-
Notifications
You must be signed in to change notification settings - Fork 73
String matrices
BIDMat includes two matrix types intended to store strings, CSMat and SBMat.
CSMat is a dense matrix whose elements are Java strings. You can create CSMats e.g. with the csrow and cscol functions:
> val x=csrow("to","be","or","not","to","be")
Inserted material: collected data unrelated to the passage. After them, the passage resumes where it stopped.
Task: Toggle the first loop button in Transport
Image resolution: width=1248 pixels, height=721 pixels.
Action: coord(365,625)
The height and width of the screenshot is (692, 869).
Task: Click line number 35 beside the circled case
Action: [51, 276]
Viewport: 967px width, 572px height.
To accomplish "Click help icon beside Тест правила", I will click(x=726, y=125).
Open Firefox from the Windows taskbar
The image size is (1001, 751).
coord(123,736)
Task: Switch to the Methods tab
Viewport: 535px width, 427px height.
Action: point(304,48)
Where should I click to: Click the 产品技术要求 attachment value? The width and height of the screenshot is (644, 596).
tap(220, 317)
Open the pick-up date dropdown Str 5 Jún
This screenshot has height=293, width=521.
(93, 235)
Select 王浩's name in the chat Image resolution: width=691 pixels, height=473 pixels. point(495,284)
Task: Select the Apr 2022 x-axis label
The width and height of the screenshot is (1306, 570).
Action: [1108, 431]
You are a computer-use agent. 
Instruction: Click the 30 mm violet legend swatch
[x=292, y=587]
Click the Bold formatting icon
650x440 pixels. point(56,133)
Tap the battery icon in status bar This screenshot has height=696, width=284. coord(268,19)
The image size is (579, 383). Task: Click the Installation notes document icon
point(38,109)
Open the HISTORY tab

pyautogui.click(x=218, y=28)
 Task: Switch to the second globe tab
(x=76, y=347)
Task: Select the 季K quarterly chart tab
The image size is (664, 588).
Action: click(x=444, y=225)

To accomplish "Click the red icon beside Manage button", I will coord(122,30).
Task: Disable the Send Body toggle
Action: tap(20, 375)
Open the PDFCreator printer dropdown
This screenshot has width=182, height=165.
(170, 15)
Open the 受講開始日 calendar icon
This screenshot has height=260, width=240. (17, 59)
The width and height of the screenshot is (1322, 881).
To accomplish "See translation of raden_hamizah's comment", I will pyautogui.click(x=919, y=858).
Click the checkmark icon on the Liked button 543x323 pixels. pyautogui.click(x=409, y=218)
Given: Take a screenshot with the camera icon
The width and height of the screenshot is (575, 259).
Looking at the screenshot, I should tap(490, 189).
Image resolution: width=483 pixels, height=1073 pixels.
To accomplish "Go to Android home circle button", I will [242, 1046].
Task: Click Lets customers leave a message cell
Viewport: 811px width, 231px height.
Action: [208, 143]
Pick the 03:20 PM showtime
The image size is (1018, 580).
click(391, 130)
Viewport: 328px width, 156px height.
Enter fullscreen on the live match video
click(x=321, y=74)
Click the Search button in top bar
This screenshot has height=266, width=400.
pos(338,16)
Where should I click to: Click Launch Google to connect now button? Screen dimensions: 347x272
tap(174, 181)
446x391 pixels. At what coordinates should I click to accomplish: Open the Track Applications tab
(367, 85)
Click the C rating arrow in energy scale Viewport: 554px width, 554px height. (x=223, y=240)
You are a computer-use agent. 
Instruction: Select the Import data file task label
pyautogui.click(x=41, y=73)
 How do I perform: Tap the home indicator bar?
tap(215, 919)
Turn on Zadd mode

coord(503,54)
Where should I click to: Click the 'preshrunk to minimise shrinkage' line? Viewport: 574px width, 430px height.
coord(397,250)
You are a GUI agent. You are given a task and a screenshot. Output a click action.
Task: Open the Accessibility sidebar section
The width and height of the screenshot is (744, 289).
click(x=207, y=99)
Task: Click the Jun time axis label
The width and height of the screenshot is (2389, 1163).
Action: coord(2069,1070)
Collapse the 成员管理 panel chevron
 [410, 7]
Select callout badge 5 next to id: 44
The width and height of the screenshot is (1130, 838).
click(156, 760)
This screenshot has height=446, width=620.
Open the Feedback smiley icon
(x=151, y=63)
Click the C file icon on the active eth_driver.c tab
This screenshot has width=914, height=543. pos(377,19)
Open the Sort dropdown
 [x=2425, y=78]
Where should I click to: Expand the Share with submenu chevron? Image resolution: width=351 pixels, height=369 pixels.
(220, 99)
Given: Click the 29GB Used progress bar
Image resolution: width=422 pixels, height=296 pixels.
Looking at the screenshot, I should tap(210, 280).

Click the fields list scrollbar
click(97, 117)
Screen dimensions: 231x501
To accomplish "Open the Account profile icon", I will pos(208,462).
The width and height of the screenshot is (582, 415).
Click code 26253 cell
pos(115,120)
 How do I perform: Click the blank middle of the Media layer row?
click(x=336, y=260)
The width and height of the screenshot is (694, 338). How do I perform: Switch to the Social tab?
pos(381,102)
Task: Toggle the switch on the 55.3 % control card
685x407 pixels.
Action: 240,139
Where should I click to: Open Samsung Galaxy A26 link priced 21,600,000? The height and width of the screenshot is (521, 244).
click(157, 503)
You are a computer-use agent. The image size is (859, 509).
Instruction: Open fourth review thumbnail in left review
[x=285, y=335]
x: BIDMat.CSMat = to,be,or,not,to,be
> val y=CSMat(1,6)
y: BIDMat.CSMat = NULL,NULL,NULL,NULL,NULL,NULL
> val z = x on y
z: BIDMat.CSMat =
to be or not to be
NULL NULL NULL NULL NULL NULL
> z(?,0->2)
res4: BIDMat.CSMat =
to be
NULL NULL
Note that CSMat's can have null elements. CSMat supports "structural" operations like slicing and horizontal and vertical concatenation, but none of the algebraic options. It also doesnt support comparison operators for now. It does support a concatenation operator + and a kronecker product operator ** or unicode <math>\otimes</math>. Examples:
> x + x
res5: BIDMat.CSMat = toto,bebe,oror,notnot,toto,bebe
> x ** cscol("1","2")
res6: BIDMat.CSMat =
to1 be1 or1 not1 to1 be1
to2 be2 or2 not2 to2 be2
CSMat's have limited functionality because BIDMat by preference represents collections of strings using integer references into dictionary objects (see the next section).
CSMat's can be stored in a Matlab (-v7.3) file in a format compatible with Matlab. But we found that this format is slow to read and write: each string is treated as a separate block of data in HDF5, and compressed separately. This leads to slow reads and writes, and little or no compression.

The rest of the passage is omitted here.